**Supplied data:**
· · ·
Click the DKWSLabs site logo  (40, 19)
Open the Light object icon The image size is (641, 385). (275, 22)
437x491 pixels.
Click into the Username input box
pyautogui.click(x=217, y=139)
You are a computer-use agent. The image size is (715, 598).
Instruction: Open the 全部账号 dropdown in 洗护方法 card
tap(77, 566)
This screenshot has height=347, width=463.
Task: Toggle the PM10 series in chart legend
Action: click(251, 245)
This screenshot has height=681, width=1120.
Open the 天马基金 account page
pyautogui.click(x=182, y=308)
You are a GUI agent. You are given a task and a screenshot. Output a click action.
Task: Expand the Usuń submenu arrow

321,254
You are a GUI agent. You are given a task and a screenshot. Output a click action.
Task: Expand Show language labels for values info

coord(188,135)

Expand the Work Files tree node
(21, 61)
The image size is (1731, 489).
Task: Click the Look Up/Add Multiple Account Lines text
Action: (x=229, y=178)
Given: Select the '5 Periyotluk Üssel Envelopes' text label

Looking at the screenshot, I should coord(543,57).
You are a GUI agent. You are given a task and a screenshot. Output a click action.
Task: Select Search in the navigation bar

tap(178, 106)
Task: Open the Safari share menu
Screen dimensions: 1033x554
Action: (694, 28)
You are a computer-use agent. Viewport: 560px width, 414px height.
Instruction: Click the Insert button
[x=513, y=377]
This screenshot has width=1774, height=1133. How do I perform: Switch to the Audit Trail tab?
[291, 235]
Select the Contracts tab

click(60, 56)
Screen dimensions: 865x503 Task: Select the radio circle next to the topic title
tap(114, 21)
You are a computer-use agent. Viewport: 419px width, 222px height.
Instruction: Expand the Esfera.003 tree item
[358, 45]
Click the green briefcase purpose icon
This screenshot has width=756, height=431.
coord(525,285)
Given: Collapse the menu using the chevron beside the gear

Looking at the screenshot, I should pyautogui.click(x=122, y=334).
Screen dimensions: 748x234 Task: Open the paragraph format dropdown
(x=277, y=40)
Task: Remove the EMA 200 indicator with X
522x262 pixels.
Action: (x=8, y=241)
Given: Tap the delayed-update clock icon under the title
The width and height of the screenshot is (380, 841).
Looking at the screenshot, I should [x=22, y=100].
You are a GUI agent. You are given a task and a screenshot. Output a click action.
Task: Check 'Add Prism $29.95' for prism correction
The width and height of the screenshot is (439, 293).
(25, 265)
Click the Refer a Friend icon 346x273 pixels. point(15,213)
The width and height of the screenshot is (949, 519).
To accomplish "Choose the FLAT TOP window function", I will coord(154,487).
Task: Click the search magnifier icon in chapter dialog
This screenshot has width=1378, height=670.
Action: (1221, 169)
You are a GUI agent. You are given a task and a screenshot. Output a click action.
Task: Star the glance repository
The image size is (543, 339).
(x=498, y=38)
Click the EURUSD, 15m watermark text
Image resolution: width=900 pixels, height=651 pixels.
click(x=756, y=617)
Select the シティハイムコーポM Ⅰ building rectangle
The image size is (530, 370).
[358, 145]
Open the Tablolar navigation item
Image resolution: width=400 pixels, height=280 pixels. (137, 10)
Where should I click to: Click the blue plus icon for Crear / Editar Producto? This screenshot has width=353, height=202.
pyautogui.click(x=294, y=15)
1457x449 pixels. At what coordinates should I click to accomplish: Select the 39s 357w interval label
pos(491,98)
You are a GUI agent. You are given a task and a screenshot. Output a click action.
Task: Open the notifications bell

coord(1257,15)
· · ·
An exact copy of every record above is required.

Click the DKWSLabs site logo  (40, 19)
Open the Light object icon The image size is (641, 385). (275, 22)
437x491 pixels.
Click into the Username input box
pyautogui.click(x=217, y=139)
You are a computer-use agent. The image size is (715, 598).
Instruction: Open the 全部账号 dropdown in 洗护方法 card
tap(77, 566)
This screenshot has height=347, width=463.
Task: Toggle the PM10 series in chart legend
Action: click(251, 245)
This screenshot has height=681, width=1120.
Open the 天马基金 account page
pyautogui.click(x=182, y=308)
You are a GUI agent. You are given a task and a screenshot. Output a click action.
Task: Expand the Usuń submenu arrow

321,254
You are a GUI agent. You are given a task and a screenshot. Output a click action.
Task: Expand Show language labels for values info

coord(188,135)

Expand the Work Files tree node
(21, 61)
The image size is (1731, 489).
Task: Click the Look Up/Add Multiple Account Lines text
Action: (x=229, y=178)
Given: Select the '5 Periyotluk Üssel Envelopes' text label

Looking at the screenshot, I should coord(543,57).
You are a GUI agent. You are given a task and a screenshot. Output a click action.
Task: Select Search in the navigation bar

tap(178, 106)
Task: Open the Safari share menu
Screen dimensions: 1033x554
Action: (694, 28)
You are a computer-use agent. Viewport: 560px width, 414px height.
Instruction: Click the Insert button
[x=513, y=377]
This screenshot has width=1774, height=1133. How do I perform: Switch to the Audit Trail tab?
[291, 235]
Select the Contracts tab

click(60, 56)
Screen dimensions: 865x503 Task: Select the radio circle next to the topic title
tap(114, 21)
You are a computer-use agent. Viewport: 419px width, 222px height.
Instruction: Expand the Esfera.003 tree item
[358, 45]
Click the green briefcase purpose icon
This screenshot has width=756, height=431.
coord(525,285)
Given: Collapse the menu using the chevron beside the gear

Looking at the screenshot, I should pyautogui.click(x=122, y=334).
Screen dimensions: 748x234 Task: Open the paragraph format dropdown
(x=277, y=40)
Task: Remove the EMA 200 indicator with X
522x262 pixels.
Action: (x=8, y=241)
Given: Tap the delayed-update clock icon under the title
The width and height of the screenshot is (380, 841).
Looking at the screenshot, I should [x=22, y=100].
You are a GUI agent. You are given a task and a screenshot. Output a click action.
Task: Check 'Add Prism $29.95' for prism correction
The width and height of the screenshot is (439, 293).
(25, 265)
Click the Refer a Friend icon 346x273 pixels. point(15,213)
The width and height of the screenshot is (949, 519).
To accomplish "Choose the FLAT TOP window function", I will coord(154,487).
Task: Click the search magnifier icon in chapter dialog
This screenshot has width=1378, height=670.
Action: (1221, 169)
You are a GUI agent. You are given a task and a screenshot. Output a click action.
Task: Star the glance repository
The image size is (543, 339).
(x=498, y=38)
Click the EURUSD, 15m watermark text
Image resolution: width=900 pixels, height=651 pixels.
click(x=756, y=617)
Select the シティハイムコーポM Ⅰ building rectangle
The image size is (530, 370).
[358, 145]
Open the Tablolar navigation item
Image resolution: width=400 pixels, height=280 pixels. (137, 10)
Where should I click to: Click the blue plus icon for Crear / Editar Producto? This screenshot has width=353, height=202.
pyautogui.click(x=294, y=15)
1457x449 pixels. At what coordinates should I click to accomplish: Select the 39s 357w interval label
pos(491,98)
You are a GUI agent. You are given a task and a screenshot. Output a click action.
Task: Open the notifications bell

coord(1257,15)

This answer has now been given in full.